Remote Support Start download

Backup Test Day: Prove Restores in 30 Minutes

BackupDisaster RecoverySecurity

The only test that truly validates a backup is the restore. Nobody disputes that in theory. In practice, restores in many companies only happen when there’s a real fire — and that’s when the surprises arrive: the backup is there but unreadable. The tape library has thrown errors for three months that nobody prioritised. The M365 restore works in theory, but the OAuth tokens have expired.

For years we have recommended a simple format to our clients: the Backup Test Day. Monthly, ideally on a fixed date (e.g., second Wednesday). 30 minutes per restore scenario, four rotating scenarios — one quarter covered in four months. Documented, with checklist, with named responsibles.

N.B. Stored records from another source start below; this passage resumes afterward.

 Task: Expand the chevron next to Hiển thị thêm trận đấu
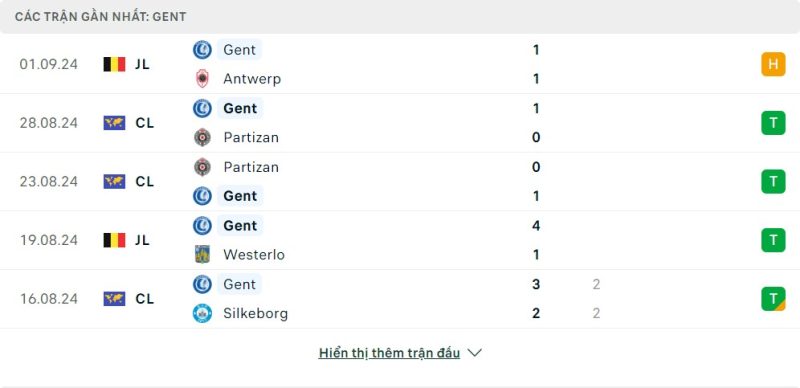coord(474,353)

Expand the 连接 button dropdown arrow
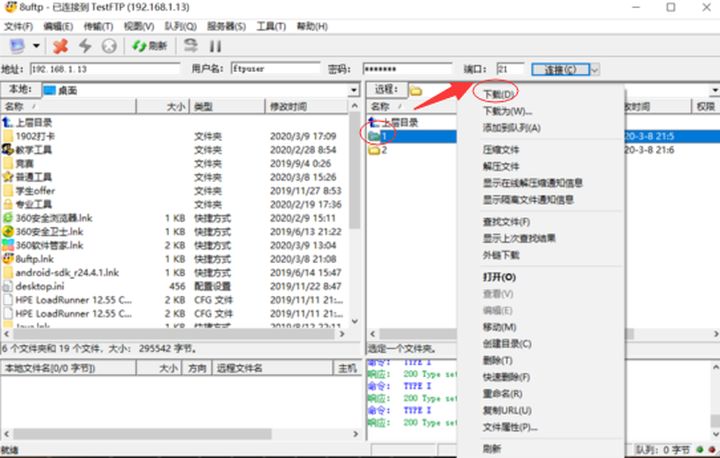click(x=596, y=69)
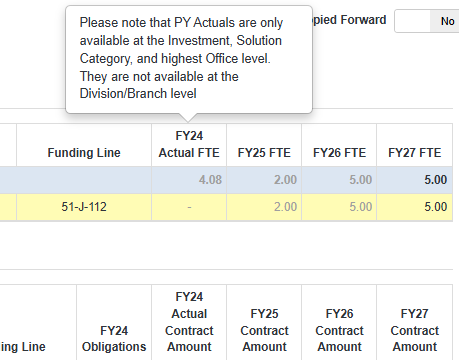This screenshot has height=360, width=459.
Task: Select the FY25 FTE column header
Action: pyautogui.click(x=264, y=153)
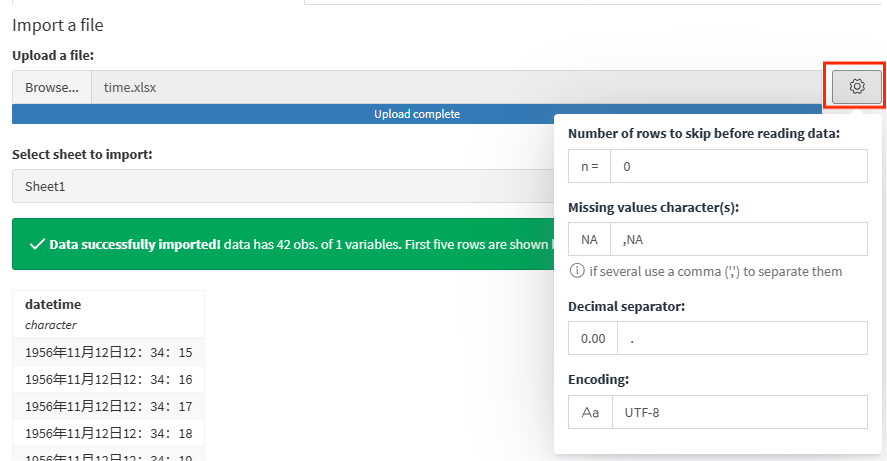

This article shows how we set up the Backup Test Day in client projects — including the question of what must be documented and why.

Why 30 Minutes

The most common excuse against restore testing: “We don’t have time.” True — but 30 minutes per month every IT lead has. The trick: you don’t test a complete disaster-recovery run, you test a single scenario in its natural time frame.

A PBS restore of a small test VM actually takes 5–15 minutes — with documentation, verify, and cleanup you end up at 30 minutes. A TrueNAS snapshot restore of a single dataset or single file takes minutes. Four scenarios x 30 minutes = two hours per quarter — and after one year you have 48 documented restore tests, which any insurance and NIS2 auditor accepts.

The Four Standard Scenarios

We rotate through four monthly blocks:

MonthScenarioGoal
Jan / May / SepPBS restore of a VMVerify hypervisor and image backup layer
Feb / Jun / OctTrueNAS snapshot restoreVerify storage snapshots and ZFS replication
Mar / Jul / NovM365 restore (Veeam / AvePoint)Verify cloud backup layer
Apr / Aug / DecTape or cloud-tier restoreVerify air-gap / long-term backup

Each scenario has its own checklist — deliberately limited to 10–15 items. Tick them off and the scenario is validated.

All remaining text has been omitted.